Recognize
Recognize refers to settings in the OCR/A tab of the Recognition Options Setup dialog to recognize all characters on a page, and populates the page's Fingerprint file (.cco) with the recognition results.
The Recognize action performs document layout analysis and OCR, generating a
layout XML file such as TM000001_layout.xml. The layout file groups text into
blocks as a person would be looking at the document. Each block might have the default type of block
or a specific type such as title or table. There are locate actions available in
the DocumentAnalytics action library to navigate the block structure such as
GoSiblingBlockNext
. This is in contrast to the CCO file produced by other actions that groups
text into lines that span the width of the page. The layout XML file also retains font and color
attributes, which are saved in CSS format, for the text that is used for extracting data and
reconstructing the document in a new format. To use the Locate actions and perform click n
key during verification, use the CreateCcoFromLayout action in the
SharedRecognitionTools action library. This action creates a CCO file for the
page after producing the layout XML file.
Member of namespace
ocr_aSyntax
bool Recognize ()
Parameters
None.Returns
False if the ruleset with this action is not bound to a Page object of the Document Hierarchy. Otherwise, True.Level
Page level.Details
Block type | Node in the layout XML file |
---|---|
Block | Block |
Header | Header |
Footer | Footer |
Title | Title |
Heading1 | H1 |
Heading2 | H2 |
Heading3 | H3 |
Picture | Picture |
Barcode | Barcode |
Space | S |
Tab | Tab |
Table | Table |
Row | Row |
Cell | Cell |
Paragraph | Para |
Line | L |
Sentence | Sent |
Word | W |
Character | C |
Supported File Formats
Language detection
- Use rrSet or a similar action to set the y_lg variable to a list of comma-separated list of at least three supported auto-detection languages.
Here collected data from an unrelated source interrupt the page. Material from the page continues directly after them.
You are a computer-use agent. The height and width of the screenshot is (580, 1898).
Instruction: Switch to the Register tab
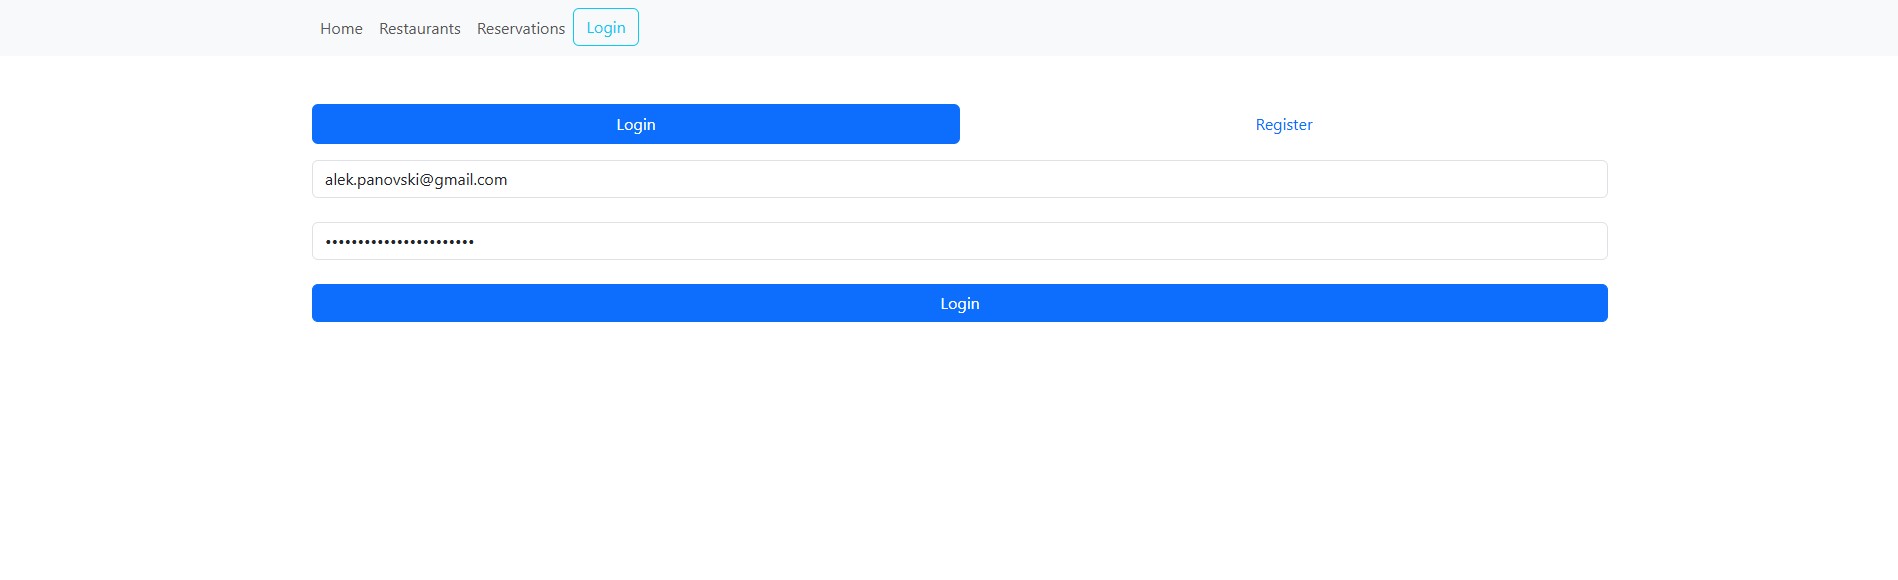(1284, 124)
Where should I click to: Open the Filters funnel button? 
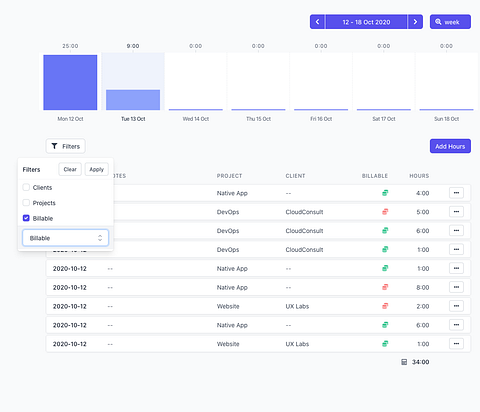click(66, 146)
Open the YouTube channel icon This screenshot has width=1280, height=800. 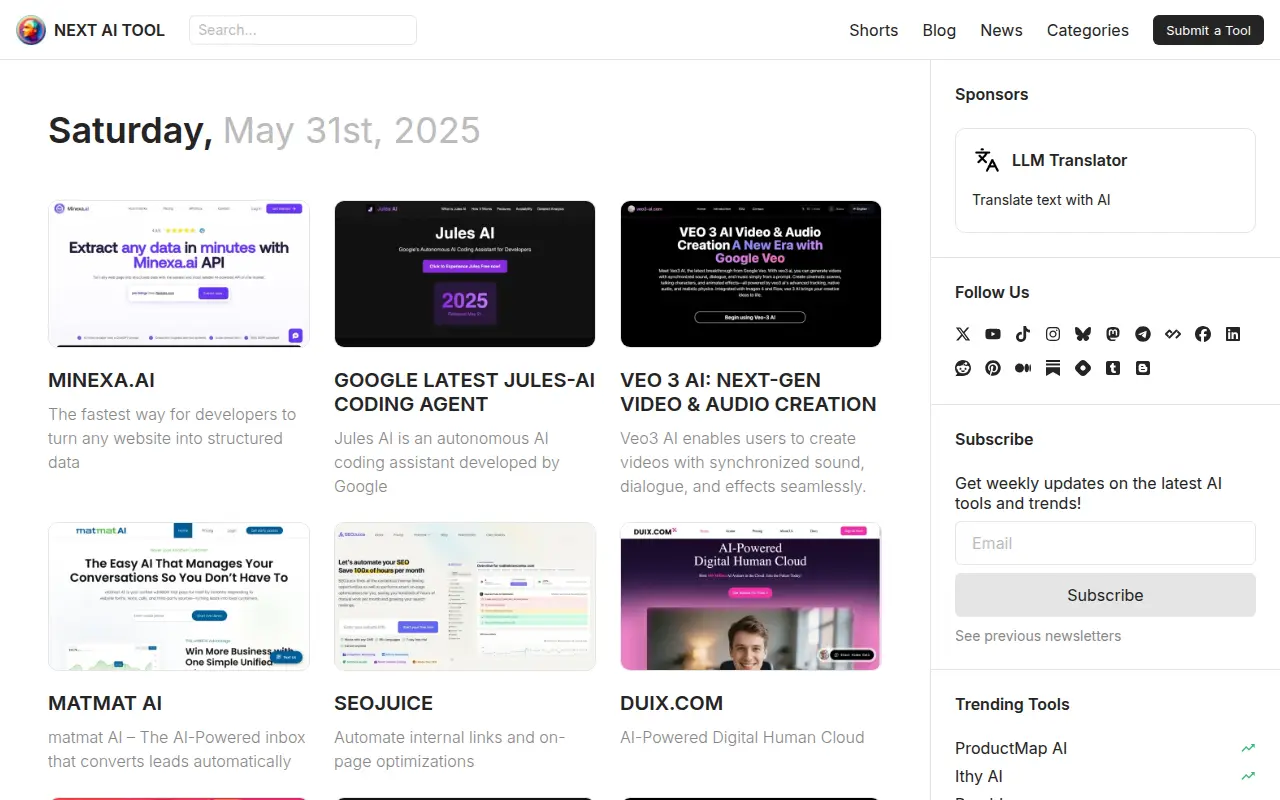[x=993, y=334]
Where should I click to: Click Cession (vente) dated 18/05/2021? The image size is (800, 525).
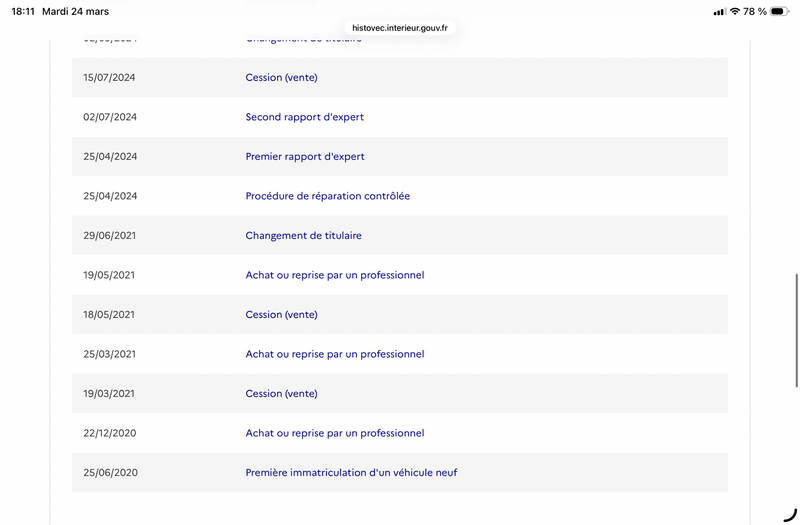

- After specifying the list of languages, call the Recognize action.
Languages Supported by Auto Detection
:is informational only and must not be included.
- Arabic: Arabic (Saudi Arabia)
- ArmenianWestern: Armenian (Western)
- AzeriLatin: Azerbaijani (Latin)
- Bashkir
- Bulgarian
- Catalan
- ChinesePRC: Chinese Simplified
- ChinesePRC+English: Chinese Simplified and English
- ChineseTaiwan: Chinese Traditional
- ChineseTaiwan+English: Chinese Traditional and English
- Croatian
- Czech
- Danish
- Dutch
- English
- Estonian
- Finnish
- French
- German
- GermanNewSpelling: German (new spelling)
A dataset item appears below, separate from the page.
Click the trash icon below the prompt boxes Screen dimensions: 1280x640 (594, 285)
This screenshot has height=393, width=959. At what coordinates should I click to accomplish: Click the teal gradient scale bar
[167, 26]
- GermanLuxembourg: German (Luxembourg)
- Greek
- Hebrew
- Hungarian
- Hungarian
- Indonesian
- Italian
- Japanese
- Korean
- Korean+English: Korean and English
- KoreanHangul: Korean (Hangul)
- Latin
- Latvian
- Lithuanian
- Mixed: Russian and English
- Norwegian: NorwegianNynorsk and NorwegianBokmal
- NorwegianBokmal: Norwegian (Bokmal)
- NorwegianNynorsk: Norwegian (Nynorsk)
- OldEnglish
- OldFrench
- OldGerman
- OldItalian
- OldSpanish
- Polish
- PortugueseBrazilian
- PortugueseStandard
- Romanian
- RussianOldSpelling
- Russian
- RussianWithAccent
- Slovak
- Slovenian
- Spanish
- Swedish
- Tatar
- Thai
- Turkish
- Ukrainian
- Vietnamese
The language can be bound to the DCO object by selecting it in the OCR_A tab in the Zones tab of Datacap Studio. When selected in the OCR_A tab, the variable y_lg is set to the language. The language also can be set within rules by using the rrSet action to set the y_lg variable to the wanted language.
For example: rrSet("Italian", "@X.y_lg") Sets the language to Italian.
If the s_lg variable is not set for the current DCO object, the recognized language is determined by the current locale set with the hr_locale variable. For example, if the locale is set for Germany, rrSet("de-DE", "@X.hr_locale"), then the text is recognized as German.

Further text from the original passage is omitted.